Tribes of Odisha: When Time Stands Still
Home to 62 tribes, Odisha represents a significant percentage of India’s simple and fun-loving adivasis, who grace the remote interiors of the country. In perfect harmony with nature, these adivasis of Odisha remain largely unaffected by the rapid advances of civilization elsewhere in the state. Often considered primitive, the tribal population exemplifies the joys of simplistic living; their culture and philosophy offering a striking contrast to the fast-paced life of the rest of the world.
A life where song, dance and revelry is not entertainment, but a way of life. Where learning is not about languages or science, but of respect for nature and traditions, for art and culture.
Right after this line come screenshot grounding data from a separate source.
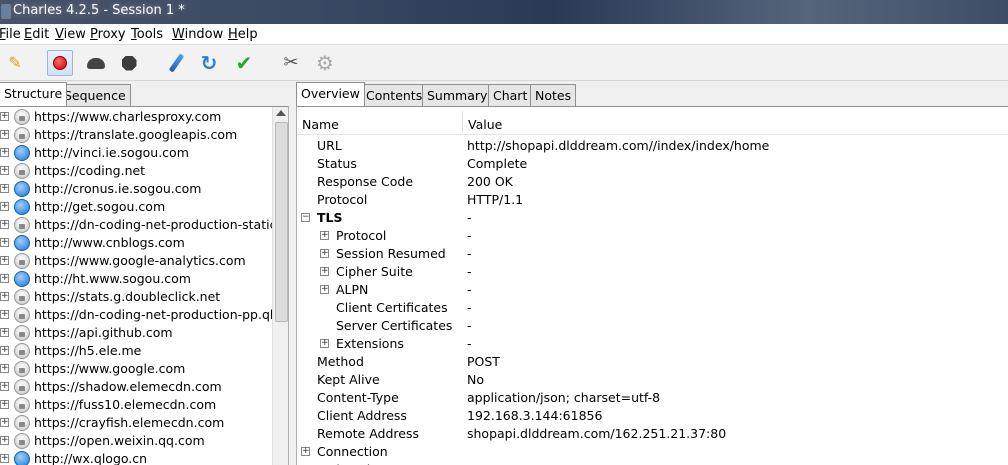 The width and height of the screenshot is (1008, 465). What do you see at coordinates (244, 63) in the screenshot?
I see `validate-button: ✔` at bounding box center [244, 63].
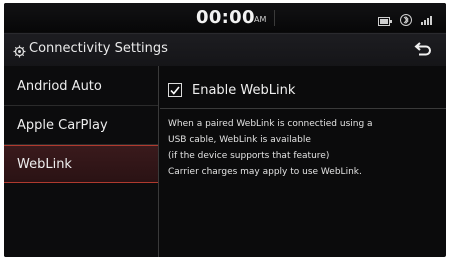 The width and height of the screenshot is (449, 260). Describe the element at coordinates (260, 20) in the screenshot. I see `clock-ampm: AM` at that location.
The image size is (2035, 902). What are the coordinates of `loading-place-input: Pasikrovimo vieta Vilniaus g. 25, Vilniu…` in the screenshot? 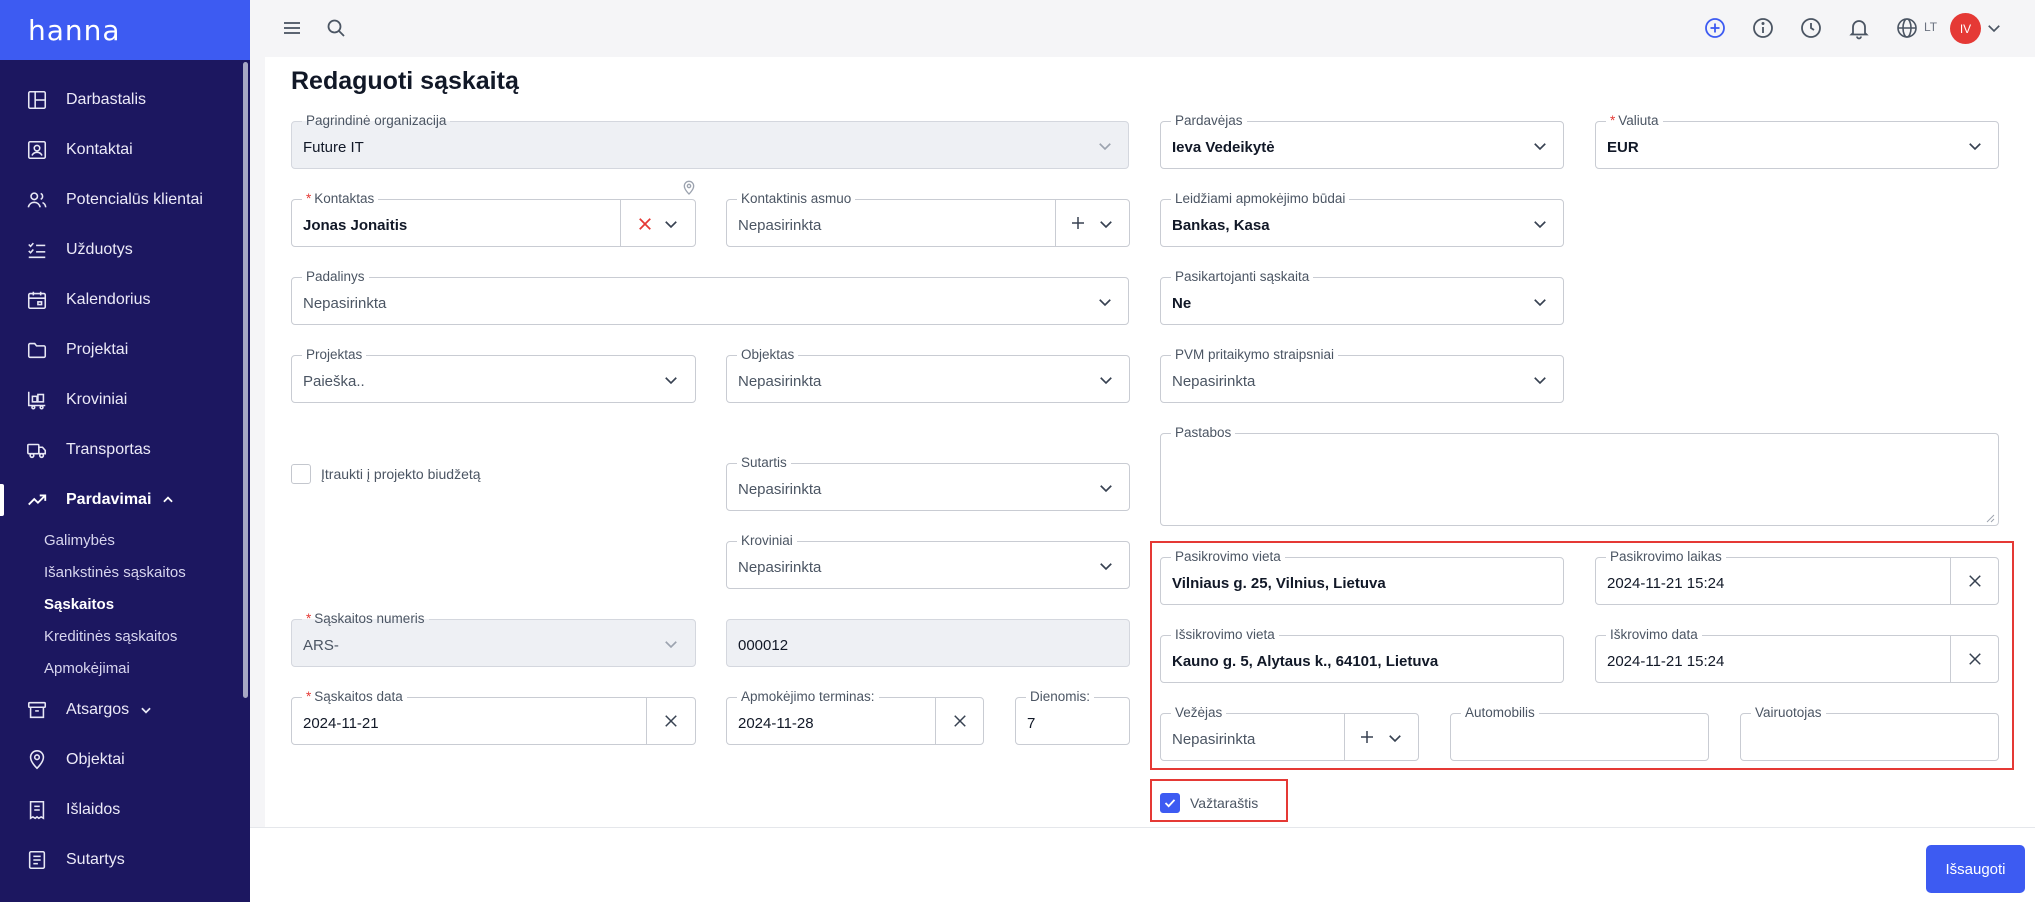 It's located at (1362, 577).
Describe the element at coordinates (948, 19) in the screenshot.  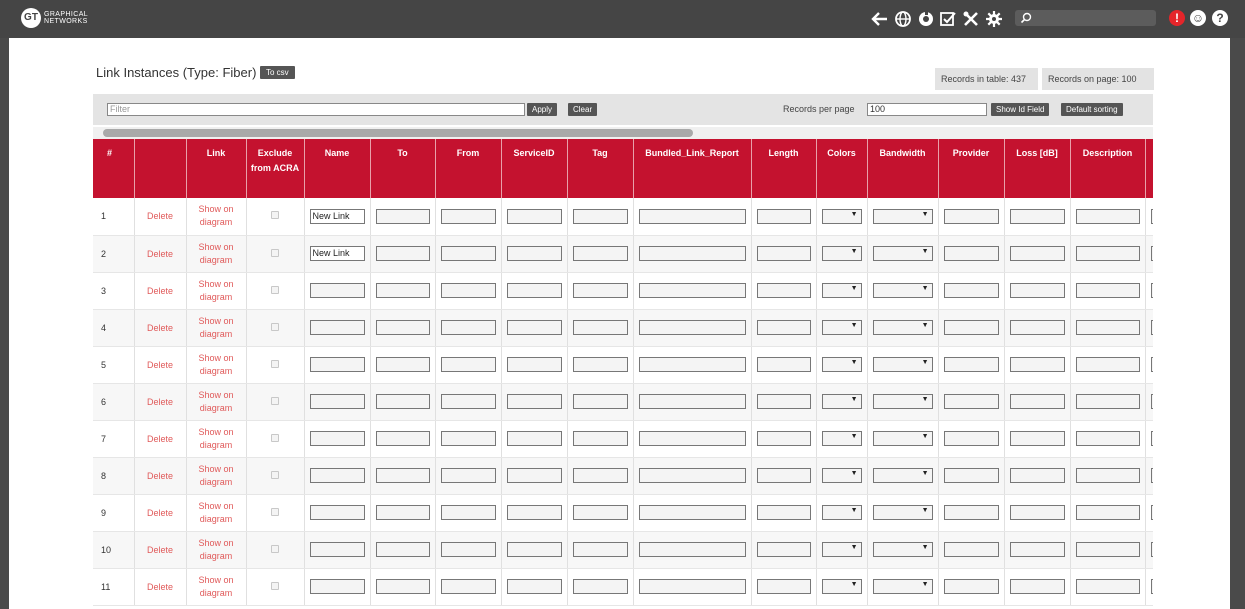
I see `checklist-icon` at that location.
Where there is no honking of cars or pollutants, just fresh air to breathe in and the sounds of nature to wake up to. Where there is no hurry to reach the end of the day, but calm acceptance and joyful living of each moment – that’s how the tribes of Odisha live. A life of contentment.
A Beautiful Life
The tribal folk here, like in the rest of the world, are traditional, superstitious, hardworking people who believe strongly in the supernatural and afterlife. Step into their shoes and you will find that traditions, family and community are at the core of their existence. They love their festivities and celebrations, be it the change of seasons, the start of the hunt, birth, or even death.
Every occasion is marked by exuberant expressions of emotions – through songs and dances, and merrymaking (mostly the result of over indulging in mahua – the local brew). Raucous but graceful, tribal dances celebrate the essence of nature; be it the spring dance of the Santals, the Dhimsa of the Gadabas, the ring dance of the Oron, the courtship dance of the Ho, the dance of the Koyas with the head dress of the bison, or the deer dance of the Juang. The vivid dresses and jewellery, the drum beats, the musically accompaniments, all electrify the atmosphere, transporting you to a magical land.
Art In Their Heart
An enthralling feature of the tribes in Odisha is their folk art, unchanged over the centuries. Step into any tribal home and see for yourself. The colourful imagery on the walls with depictions of flowers, animals, and birds. Geometric designs and carved figures, painted human forms showcasing daily life, basket weaving from bamboo, khadi cloth weaving and intricate metal jewellery; are all reminiscent of a culture steeped in art and creativity.
Tribal Jewelry – Rustic yet Gorgeous
The amazing array of jewellery, worn as a part of their daily lives, depicts the role art plays in the tribal culture. Wide anklets, delicate nose-rings, quaint armlets, thick neckbands, and multiple earrings: the heavy jewellery complements and competes with the tattoos adorning the tribal women. Beauty is not the only reason for wearing jewellery though. They wear jewellery to ward off evil spirits as well. Children have their noses and ears pierced at very tender ages and wear bells to protect themselves from these spirits.
The captivating beauty of tribal life has blurred all borders and can be seen today in multiple dimensions of urban living, across the world. From the walls of tribal homes, it has moved to uber-chic fabrics and textiles; the mountain inspired temple spires and colourful motifs of bird and animals have been incorporated by designers in not only fabrics but also furniture, accessories, stationary and even crockery.
Mainstream contemporary music has blended and adapted not only the music and dance, but also tribal instruments such as the Madol (two faced drum), the flute, and the traditional stringed instruments. Come, close your eyes, wrap yourselves in the exquisite and colourful fabrics inspired by the tribals, experience the subtle touch of ethnic delight and you might find yourself at one with the adivasis, moving in tandem to the reverberating drum beats that celebrate life in all its glory.
4 thoughts on “Tribal heritage of Odisha – Simple, colorful, vibrant”
The poverty in Odisha is always highlighted but the beautiful and age-old heritage is really appreciated. A lovely read! Waiting to read more such pieces soon!
It’s inspiring to see how communities can make art a lifestyle rather than a sporadic event. Great piece! Do you think people living in urban conditions can mirror this/ are we mirroring this already?
Not yet! But I think the urban community dreams to have such a simple and conflict-free life. Now at least there is appreciation and acknowledgement of the effort put by the tribal community in safe-guarding the nature and the environment. There is a very nice and informative documentary on the Dongoria Kondh tribe of Odisha and their struggle to save their surroundings from POSCO and Vedanta.
Tribes of Odisha sound wonderful – traditional yet evolved in a way that we urbanites can only dream of. Keep bringing us more of this.
Maybe the next step could be to arrange heritage and cultural tours to these lovely places for the discerning?